Is it not recommended to compare for equality a double and a double literal in C++, because I guess it is compiler dependent?
To be more precise it is not OK to compare a double which is hard-coded (a literal in the source code) and a double which should be computed, as the last number of the resultant of the calculation can vary from one compiler to another. Is this not standardized?
I heard this is mentioned in Knuth's TeXbook, is that right?
If this is all true, what is the solution?
You've misunderstood the advice a bit. The point is that floating-point computations aren't exact. Rounding errors occur, and precision is gradually lost. Take something as simple as 1.0/10.0. The result should be 0.1, but it isn't, because 0.1 cannot be represented exactly in floating-point format. So the actual result will be slightly different. The same is true for countless other operations, so the point has nothing to do with const doubles. It has to do with not expecting the result to be exact. If you perform some computation where the result should be 1.0, then you should not test it for equality against 1.0, because rounding errors might mean that it actually came out 0.9999999997 instead.
So the usual solution is to test if the result is sufficiently close to 1.0. If it is close, then we assume "it's good enough", and act as if the result had been 1.0.
The bottom line is that strict equality is rarely used for floating-point values. Instead, you should test if the difference between the two values is less than some small value (typically called the epsilon)

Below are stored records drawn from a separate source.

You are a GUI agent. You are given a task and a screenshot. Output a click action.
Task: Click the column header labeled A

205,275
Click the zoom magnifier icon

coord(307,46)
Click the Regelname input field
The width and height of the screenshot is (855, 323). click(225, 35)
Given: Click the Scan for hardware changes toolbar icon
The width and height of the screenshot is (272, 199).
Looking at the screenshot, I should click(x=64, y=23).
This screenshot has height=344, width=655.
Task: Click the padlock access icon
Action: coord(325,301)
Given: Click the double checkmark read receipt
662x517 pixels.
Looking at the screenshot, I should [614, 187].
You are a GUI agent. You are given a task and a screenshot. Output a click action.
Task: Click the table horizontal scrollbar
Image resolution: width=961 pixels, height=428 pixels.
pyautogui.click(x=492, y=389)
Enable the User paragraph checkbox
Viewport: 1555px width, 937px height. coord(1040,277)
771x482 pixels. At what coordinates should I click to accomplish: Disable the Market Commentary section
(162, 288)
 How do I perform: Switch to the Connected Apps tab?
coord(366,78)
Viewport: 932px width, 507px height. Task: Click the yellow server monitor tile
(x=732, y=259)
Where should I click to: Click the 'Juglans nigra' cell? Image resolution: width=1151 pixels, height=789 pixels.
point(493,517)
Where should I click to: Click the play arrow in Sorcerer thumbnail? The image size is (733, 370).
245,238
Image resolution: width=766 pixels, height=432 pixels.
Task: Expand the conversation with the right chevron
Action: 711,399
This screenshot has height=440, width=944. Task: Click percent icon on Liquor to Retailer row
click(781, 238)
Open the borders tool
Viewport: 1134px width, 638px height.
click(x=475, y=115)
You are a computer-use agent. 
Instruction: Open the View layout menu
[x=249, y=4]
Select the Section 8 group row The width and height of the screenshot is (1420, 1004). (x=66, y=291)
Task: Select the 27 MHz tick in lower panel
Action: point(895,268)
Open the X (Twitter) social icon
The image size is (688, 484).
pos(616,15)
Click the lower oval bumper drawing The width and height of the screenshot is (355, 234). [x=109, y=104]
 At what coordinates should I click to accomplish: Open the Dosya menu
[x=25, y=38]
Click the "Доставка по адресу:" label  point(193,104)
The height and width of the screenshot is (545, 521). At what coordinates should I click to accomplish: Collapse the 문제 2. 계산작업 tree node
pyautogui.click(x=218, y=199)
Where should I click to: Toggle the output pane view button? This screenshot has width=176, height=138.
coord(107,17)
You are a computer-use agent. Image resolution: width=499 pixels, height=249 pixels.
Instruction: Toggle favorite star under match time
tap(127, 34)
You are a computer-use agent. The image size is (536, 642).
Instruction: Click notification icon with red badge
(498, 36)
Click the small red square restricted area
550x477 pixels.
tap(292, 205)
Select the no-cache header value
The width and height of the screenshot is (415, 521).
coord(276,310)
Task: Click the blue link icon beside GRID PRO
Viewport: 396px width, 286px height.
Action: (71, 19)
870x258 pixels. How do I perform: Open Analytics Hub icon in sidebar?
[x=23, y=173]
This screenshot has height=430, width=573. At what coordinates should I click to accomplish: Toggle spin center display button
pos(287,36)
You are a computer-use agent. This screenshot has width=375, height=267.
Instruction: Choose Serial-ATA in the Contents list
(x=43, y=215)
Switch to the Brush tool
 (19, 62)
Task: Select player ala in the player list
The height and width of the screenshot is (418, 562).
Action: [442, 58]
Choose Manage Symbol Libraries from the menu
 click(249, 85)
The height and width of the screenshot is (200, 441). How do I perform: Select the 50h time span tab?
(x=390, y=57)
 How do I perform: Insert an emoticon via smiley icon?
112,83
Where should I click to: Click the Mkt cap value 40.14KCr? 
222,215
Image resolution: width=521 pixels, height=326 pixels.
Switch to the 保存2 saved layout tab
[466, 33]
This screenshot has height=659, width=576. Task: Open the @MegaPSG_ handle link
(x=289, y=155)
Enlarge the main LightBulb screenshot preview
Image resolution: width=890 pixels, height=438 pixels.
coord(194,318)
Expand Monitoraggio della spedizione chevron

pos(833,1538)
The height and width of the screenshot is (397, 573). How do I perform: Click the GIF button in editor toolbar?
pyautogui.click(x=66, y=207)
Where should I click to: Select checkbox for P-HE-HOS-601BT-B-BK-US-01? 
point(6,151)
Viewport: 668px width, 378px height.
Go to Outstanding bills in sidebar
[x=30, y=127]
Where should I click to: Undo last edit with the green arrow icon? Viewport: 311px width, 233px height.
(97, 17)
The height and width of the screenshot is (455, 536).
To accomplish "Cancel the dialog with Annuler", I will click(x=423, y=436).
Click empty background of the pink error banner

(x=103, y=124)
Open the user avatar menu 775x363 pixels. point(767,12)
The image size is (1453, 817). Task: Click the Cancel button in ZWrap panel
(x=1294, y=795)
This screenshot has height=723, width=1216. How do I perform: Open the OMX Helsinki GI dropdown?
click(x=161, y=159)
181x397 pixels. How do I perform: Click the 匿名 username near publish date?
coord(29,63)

The problem you are talking about is due to rounding errors and will happen for every floating point number. What you can do is define an epsilon and see if the difference between the two floating point numbers is smaller than this. E.g.:
double A = somethingA();
double B = somethingB();
double epsilon = 0.00001;
if (abs(A - B) < epsilon)
doublesAreEqual();
[Edit] Also see this question: What is the most effective way for float and double comparison?.
The key problem is how floating point arithmetic works - it includes rounding that can lead to comparison for equality evaluated wrong. This applies to all floating point numbers regardless of whether variable is declared const or not.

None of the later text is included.